A spokesperson for Australia’s Foreign Minster Kevin Rudd said he would raise the issue with foreign ministers from Commonwealth countries attending the meeting. “Australia is a global advocate of non-discrimination on the basis of sexual orientation,” the spokeswoman was quoted as saying by Australian gay and lesbian newspaper Sydney Star Observer. “Australia encourages all countries to decriminalise homosexuality by removing all laws imposing criminal penalties for homosexual conduct.”
‘Promise’
In September 2009, the Govern-ment of Guyana committed at the Universal Periodic Review at the United Nations, in Geneva, to hold consultations within two years on current laws which discriminate on the grounds of sexual orientation and gender identity, and the lack of legal protection on these bases. Presidential Advisor on Governance Gail Teixeira had noted the “extreme pressure” the religious community placed on government during a past attempt to introduce a gay rights bill.
Joel Simpson, co-chair of the Society Against Sexual Orientation Discrimination (SASOD), yesterday told Stabroek News that the administration “has failed” so far to keep its promise to the United Nations Human Rights Council.
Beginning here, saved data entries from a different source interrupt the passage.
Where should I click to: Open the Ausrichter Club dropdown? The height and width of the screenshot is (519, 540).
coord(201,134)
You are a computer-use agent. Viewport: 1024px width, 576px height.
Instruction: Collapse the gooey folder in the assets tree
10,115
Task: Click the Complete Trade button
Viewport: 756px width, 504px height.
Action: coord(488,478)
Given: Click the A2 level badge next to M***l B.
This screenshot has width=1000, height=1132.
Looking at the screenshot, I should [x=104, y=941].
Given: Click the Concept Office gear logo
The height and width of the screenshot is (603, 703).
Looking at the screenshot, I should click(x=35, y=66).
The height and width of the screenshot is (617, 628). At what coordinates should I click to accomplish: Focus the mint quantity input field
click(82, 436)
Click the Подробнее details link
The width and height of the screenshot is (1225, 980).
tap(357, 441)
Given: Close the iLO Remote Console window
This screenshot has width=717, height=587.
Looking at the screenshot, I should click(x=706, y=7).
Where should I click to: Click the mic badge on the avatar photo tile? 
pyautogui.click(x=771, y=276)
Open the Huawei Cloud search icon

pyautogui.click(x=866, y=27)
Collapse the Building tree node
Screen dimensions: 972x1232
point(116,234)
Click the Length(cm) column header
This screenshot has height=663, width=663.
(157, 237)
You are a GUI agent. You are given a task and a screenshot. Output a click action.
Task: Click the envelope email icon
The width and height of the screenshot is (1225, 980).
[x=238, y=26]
“A year has since passed, and SASOD is not aware that any such consultations have even begun,” he said, while adding that it would be “an act of bad faith” for the Guyana government to then try and rush through consultations ahead of its September 2012 deadline to report back the Council.
“As the Guyana constitution demands, consultations should be meaningful and involve the people who are directly and most affected by the decisions under consideration; in this case, the lesbian, gay, bisexual and transgender (LGBT) Guyanese communities,” he added, while hoping that the government in office after the November 28 polls “will be one which takes Guyana’s human rights obligations and commitments seriously.”
In May this year, the then British High Commissioner to Guyana Simon Bond urged the government to act on promised consultations. “Sometimes that means governments need to lead their people, not simply to follow public opinion,” he said in an address on the occasion of the International Day Against Homophobia and Transphobia (IDAHO). Bond emphasised that human rights are universal and cannot be subject to different interpretations of morality, while noting that homosexuality remains illegal in around 80 countries, and is punishable by death in some states.
He acknowledged the legacy of British colonial laws prohibiting homosexual acts, which have not been changed in many countries, including 43 Commonwealth countries still criminalise homosexual behaviour. “…We clearly have some historical responsibility for the legislation that countries like Guyana inherited at independence,” he conceded.
Meanwhile, according to the Star Observer’s online report, South Australian Labor MLC Ian Hunter and Melbourne-born British human rights campaigner Peter Tatchell have called for Lesbian, Gay Bi-sexual and Transgender (LGBT) rights to be put firmly on the agenda at next week’s meeting.
Hunter, the report said, has written to Commonwealth Secretary-General Kamalesh Sharma twice to raise concerns about homophobia and hate crimes in some Commonwealth nations and to ask that the issue be addressed at CHOGM.
Tatchell, meanwhile, has written to British Foreign Secretary William Hague calling for LGBT issues to be raised. “CHOGM has never even discussed — let alone declared its support for — LGBT equality and human rights,” Tatchell wrote. “Like the United Nations, the Commonwealth is a significant international forum. CHOGM’s support for the decriminalisation of homosexuality would be a symbolic and moral victory in the long global battle for LGBT human rights.”